## Given passage
Protecting data reasonably well: Just as there are considerations in restoring operations in the secondary environment, there are considerations to protecting data, with the intent of restoring it to the secondary environment. These considerations have to be consistent with the importance of that data to the organization and the impact the failure has on that data. For example regulatory agencies may require that you keep certain kinds of data for extended periods of time and be able to reproduce them upon request. Thus, data retention guidelines and operational requirements dictate how well the data must be protected or more importantly how much of it could be lost.
Operational within a reasonable amount of time: For an organization to meaningfully operate, it must be able to restore operations, following a failure, within tolerable limits. These tolerances must be consistent with the business domain, the impact to revenue or data and any contractual or regulatory obligations. For example, a company might choose to have the order entry system not falter at all or be up and running within a matter of seconds as opposed to not restoring the data warehouse system that predicts order placement over a 3-month period.
Of the above key aspects, there are two that tie to the organization's operating requirements or Service Level Agreements (SLA). Organizations have such contractual SLAs within itself, to its customers and partners, to financial institutions, and to regulatory agencies. For DR the two key SLA's are
- Recovery Point Objective (RPO)
- Recovery Time Objective (RTO)
Recovery Point Objective (RPO): RPO defines how much of the data could be lost without impacting the application or the enterprise's data retention requirements. This is usually measured in seconds or minutes of data that could be lost.
Recovery Time Objective (RTO): RTO defines how long before the application is up and running. In general this is measured from the time the decision is made to institute DR for the application since there may be some deliberation time post failure that is could vary by organization. A more strict interpretation of this metric could be from the time the failure is first detected or reported. Since this varies by organization this would have to be clearly articulated and consistently applied.
|It is just as important to understand what DR is not. DR is generally not the equivalent of High Availability (HA) architecture. DR is traditionally concerned with protecting data, or more accurately, restoring operations in a secondary operating environment following a catastrophic failure. In the spectrum of failures and recoveries HA and DR offer different levels of protection to guard against service interruptions or data loss. Along the same vein, DR is not just backup and recovery (B&R). HA and B&R are generally associated with the primary operating environment. Implied in this arrangement is the fact that the secondary operating environment is isolated, and insulated, from the effects of failures affecting the primary environment; the secondary environment possesses a level of autonomy - i.e, being able to become operational without any need for the primary operating environment. In the past due to technological limitations high availability and backup and recovery remained distinct form DR since HA could not be performed across large distances and tape based systems used for backups were generally slow and were not conducive to restore operations following a catastrophic failure. Today's technologies provide for another set of options such as HA over extended distances such as Geo Clusters. However, the emphasis is still on the fact that following a catastrophic failure the secondary environment must be both insulated from the effects of that failure and be operable without access to the primary environment. In general, HA, which is based on a shared data architecture cannot adequately cater to this need while DR is specifically. designed for it.|
|With this conceptual understanding of DR the next step is to understand the failures that would impact your organization and the severity of the impact. Understanding the impact of the failures is the first step in determining if a DR strategy is even required. It may not be Implementing DR is never cheap. It requires an organization to commit resources on a sustained basis to implement, continually test, and enhance. Therefore, many an organization might choose to opt for a simpler Backup & Recovery approach. In making the business case for DR the key is to understand the impact of not protecting the applications and data that the enterprise relies on or produces, and weigh that against the cost of protecting those applications and data.|
The enterprise has assets that allow it to conduct business operations while satisfying the various covenants, contractual, and regulatory obligations. Throughout their existence, these assets, the systems and data, come into contact with people and the elements. In doing so they are prone to failures. Classifying these asset based on the failures they could be subject to and the severity of that impact to the business is important to the DR planning. The key questions to ask of these assets are
Answering these key questions will allow you to group your systems, applications, and data assets and apply different tiers of protection that are commensurate with the failures they can sustain and the impact the disruption would have. Examples of failures are:
- Natural calamities such as floods, earthquakes, etc
- Regional power failures
- Files deleted intentionally or by accident
- An incorrect update criteria changes data affecting financial statements
|Identifying the applications to protect and the method by which to protect them is an iterative process that seeks to balance the need for protection against the cost of doing so, while also taking into consideration the technology available to provide such protection.

## Rows
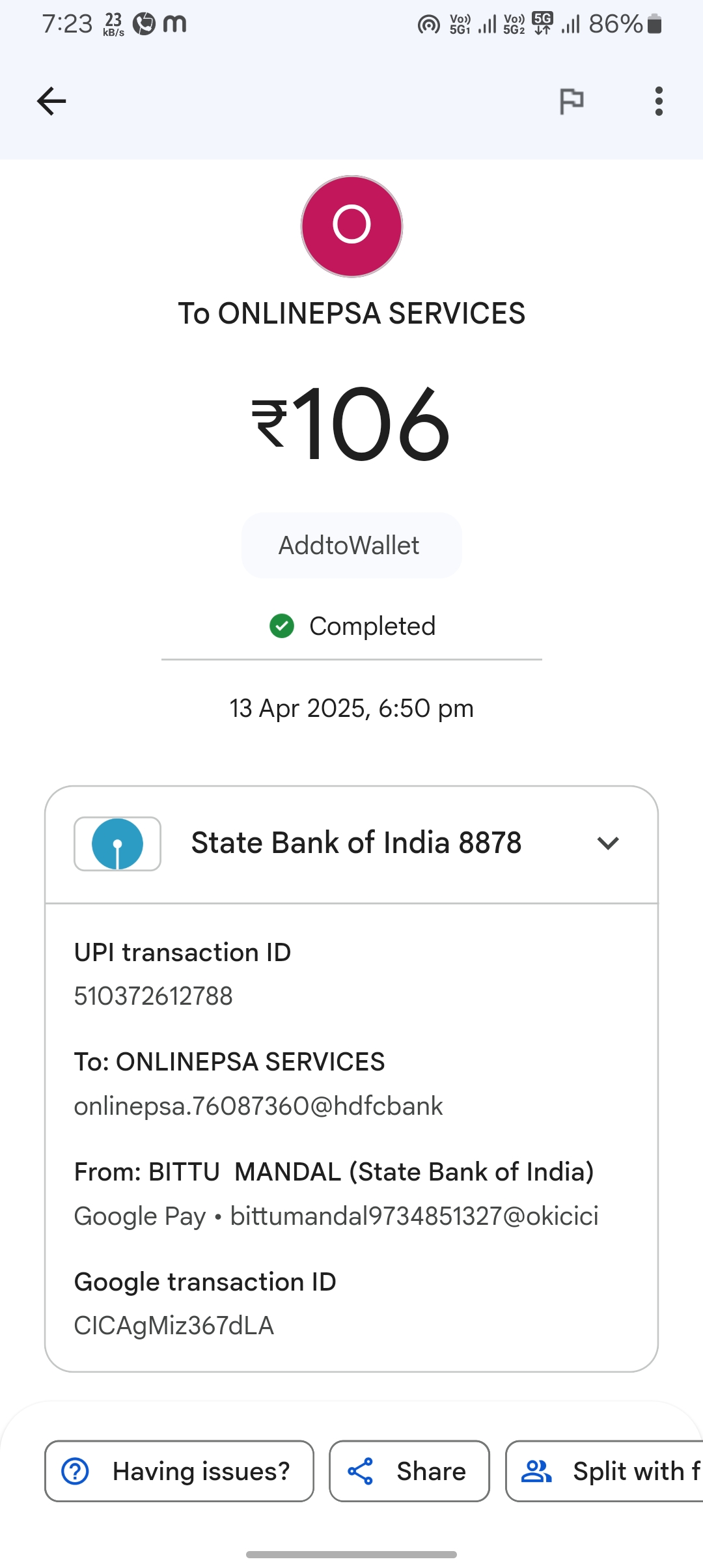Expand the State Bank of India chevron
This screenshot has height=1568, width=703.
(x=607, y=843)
---
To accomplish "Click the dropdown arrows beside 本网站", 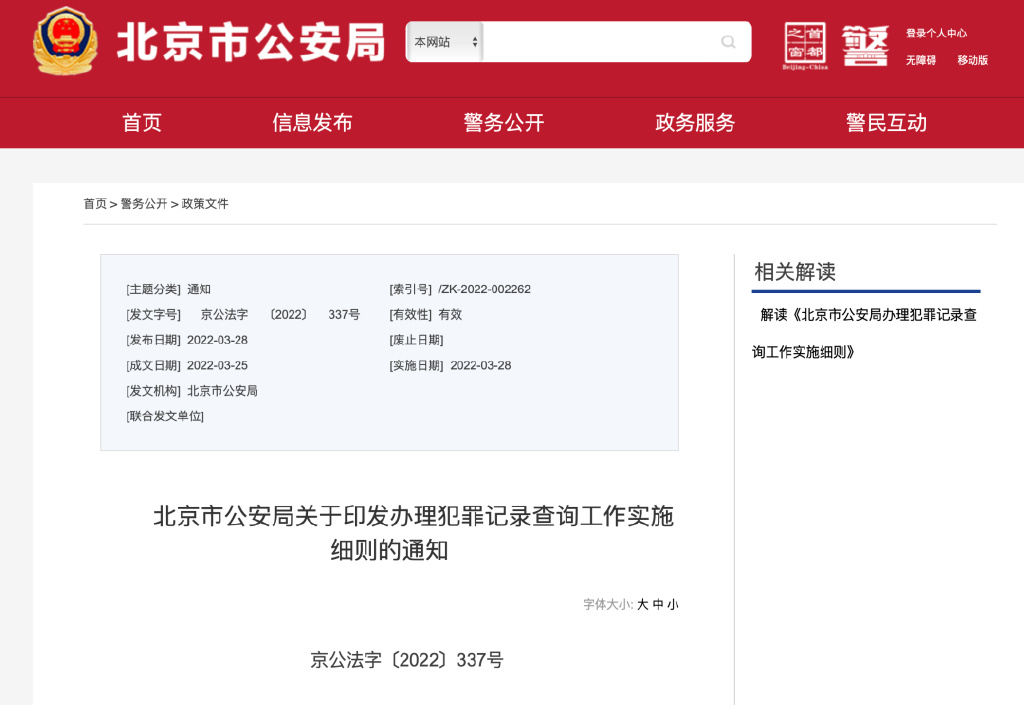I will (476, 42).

## Requirement
Reproduce the disaster recovery passage word for word between "Protecting data reasonably" and "it could be lost.", inclusive. The data plays no part in what follows.

## Response to the exercise
Protecting data reasonably well: Just as there are considerations in restoring operations in the secondary environment, there are considerations to protecting data, with the intent of restoring it to the secondary environment. These considerations have to be consistent with the importance of that data to the organization and the impact the failure has on that data. For example regulatory agencies may require that you keep certain kinds of data for extended periods of time and be able to reproduce them upon request. Thus, data retention guidelines and operational requirements dictate how well the data must be protected or more importantly how much of it could be lost.